Leveraging Hidden Convex Reformulation to Solve Stochastic Nonconvex Optimization and Its Applications in Network Revenue Management

Sep 9 2022 - 1pm


Yifan Hu (EPFL)



Abstract: In this talk, we will discuss a class of nonconvex stochastic optimization that occurs in inventory and revenue management. To address the nonconvexity, we leverage an (implicit) convex reformulation via an (unknown) variable change. We further develop stochastic gradient-based algorithms and establish their sample and gradient complexities for achieving an $\eps$-global optimal solution. Interestingly, our proposed Mirror Stochastic Gradient (MSG) method operates only in the original decision space using gradient estimators of the original nonconvex objective and achieves $\tilde \cO(\eps^{-2})$ sample and gradient complexities, which matches the lower bounds for solving stochastic convex optimization problems. As for applications, under booking limits control, we formulate the air-cargo network revenue management (NRM) problem with random two-dimensional capacity, random consumption, and routing flexibility as a special case of the stochastic nonconvex optimization, where the random demand truncates the booking limit decision. Extensive numerical experiments demonstrate the superior performance of our proposed MSG algorithm for booking limit control with higher revenue and lower computation cost than state-of-the-art bid-price-based control policies, especially when the variance of random capacity is large. We shall further discuss hidden convex reformulations for other problems.
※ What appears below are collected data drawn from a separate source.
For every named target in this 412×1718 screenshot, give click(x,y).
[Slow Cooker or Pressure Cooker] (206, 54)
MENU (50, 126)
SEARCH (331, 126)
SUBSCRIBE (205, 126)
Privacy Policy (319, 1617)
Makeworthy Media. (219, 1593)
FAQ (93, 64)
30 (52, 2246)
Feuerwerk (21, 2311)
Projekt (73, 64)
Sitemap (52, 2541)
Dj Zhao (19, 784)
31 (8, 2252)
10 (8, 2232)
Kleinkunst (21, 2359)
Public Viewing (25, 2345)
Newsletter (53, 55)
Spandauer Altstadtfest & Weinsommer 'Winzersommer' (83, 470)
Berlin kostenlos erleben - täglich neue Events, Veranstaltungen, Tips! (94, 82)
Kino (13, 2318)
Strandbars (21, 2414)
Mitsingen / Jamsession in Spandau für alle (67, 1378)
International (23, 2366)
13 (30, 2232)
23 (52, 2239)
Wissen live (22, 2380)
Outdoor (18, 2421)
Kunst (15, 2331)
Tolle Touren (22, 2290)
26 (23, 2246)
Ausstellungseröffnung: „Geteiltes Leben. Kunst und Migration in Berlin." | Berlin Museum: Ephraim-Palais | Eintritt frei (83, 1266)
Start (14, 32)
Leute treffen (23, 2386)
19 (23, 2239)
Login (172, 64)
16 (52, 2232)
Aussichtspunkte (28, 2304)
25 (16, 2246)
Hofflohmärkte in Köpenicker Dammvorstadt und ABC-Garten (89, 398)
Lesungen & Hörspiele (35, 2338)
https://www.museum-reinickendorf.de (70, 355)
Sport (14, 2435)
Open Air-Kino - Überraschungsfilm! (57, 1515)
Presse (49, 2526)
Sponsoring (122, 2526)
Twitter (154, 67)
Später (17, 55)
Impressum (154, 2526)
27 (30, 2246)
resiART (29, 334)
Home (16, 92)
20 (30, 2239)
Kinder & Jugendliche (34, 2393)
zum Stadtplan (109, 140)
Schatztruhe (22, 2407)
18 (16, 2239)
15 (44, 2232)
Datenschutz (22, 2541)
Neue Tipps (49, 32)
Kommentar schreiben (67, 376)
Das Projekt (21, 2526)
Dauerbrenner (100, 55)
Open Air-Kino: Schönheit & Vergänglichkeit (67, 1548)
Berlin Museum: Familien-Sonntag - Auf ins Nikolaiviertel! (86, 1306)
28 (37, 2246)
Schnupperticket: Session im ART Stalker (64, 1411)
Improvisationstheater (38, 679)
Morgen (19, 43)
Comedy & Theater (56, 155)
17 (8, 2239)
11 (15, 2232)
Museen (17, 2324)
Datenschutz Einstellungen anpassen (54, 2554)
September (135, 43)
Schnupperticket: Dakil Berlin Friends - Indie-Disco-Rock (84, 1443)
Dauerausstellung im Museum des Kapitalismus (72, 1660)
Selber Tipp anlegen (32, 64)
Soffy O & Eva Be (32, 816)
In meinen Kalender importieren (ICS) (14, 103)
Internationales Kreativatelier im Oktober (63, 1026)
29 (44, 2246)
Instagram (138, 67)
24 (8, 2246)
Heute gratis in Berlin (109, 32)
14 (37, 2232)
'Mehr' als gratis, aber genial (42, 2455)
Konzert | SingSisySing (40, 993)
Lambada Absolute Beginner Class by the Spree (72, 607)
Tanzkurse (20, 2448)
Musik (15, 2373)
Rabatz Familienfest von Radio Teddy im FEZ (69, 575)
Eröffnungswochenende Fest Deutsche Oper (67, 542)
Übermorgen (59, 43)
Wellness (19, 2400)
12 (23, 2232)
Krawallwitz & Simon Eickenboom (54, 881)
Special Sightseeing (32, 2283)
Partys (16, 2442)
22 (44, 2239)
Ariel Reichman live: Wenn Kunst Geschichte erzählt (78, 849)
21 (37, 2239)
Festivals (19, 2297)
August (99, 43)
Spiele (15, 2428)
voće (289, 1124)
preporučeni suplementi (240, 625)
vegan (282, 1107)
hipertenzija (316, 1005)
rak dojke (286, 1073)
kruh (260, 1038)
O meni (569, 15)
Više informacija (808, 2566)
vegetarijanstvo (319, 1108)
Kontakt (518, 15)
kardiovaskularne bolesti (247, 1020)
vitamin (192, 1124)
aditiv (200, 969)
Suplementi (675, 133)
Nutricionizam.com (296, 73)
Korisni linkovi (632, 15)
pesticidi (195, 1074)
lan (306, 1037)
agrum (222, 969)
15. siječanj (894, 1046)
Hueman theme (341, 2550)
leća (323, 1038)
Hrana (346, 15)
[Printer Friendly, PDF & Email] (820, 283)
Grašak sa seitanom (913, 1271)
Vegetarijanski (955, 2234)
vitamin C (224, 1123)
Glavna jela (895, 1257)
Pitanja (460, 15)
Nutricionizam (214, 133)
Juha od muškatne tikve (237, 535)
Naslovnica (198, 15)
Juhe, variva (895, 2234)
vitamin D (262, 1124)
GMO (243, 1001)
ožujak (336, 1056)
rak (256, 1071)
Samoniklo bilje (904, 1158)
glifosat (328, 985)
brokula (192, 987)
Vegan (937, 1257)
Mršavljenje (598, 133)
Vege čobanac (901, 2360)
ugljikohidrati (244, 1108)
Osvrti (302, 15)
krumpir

Yifan is a postdoctoral researcher in the Risk Analytics and Optimization Laboratory at EPFL, advised by Prof. Daniel Kuhn and Prof. Andreas Krause. Prior to that, Yifan obtained his PhD in Industrial Engineering from UIUC, jointly advised by Prof. Xin Chen and Prof. Niao He. His research interests lie in stochastic optimization, reinforcement learning, and operations research. Specifically, he is interested in designing efficient algorithms with provable statistical and computational guarantees for general optimization and operations management, i.e., revenue management and inventory problems.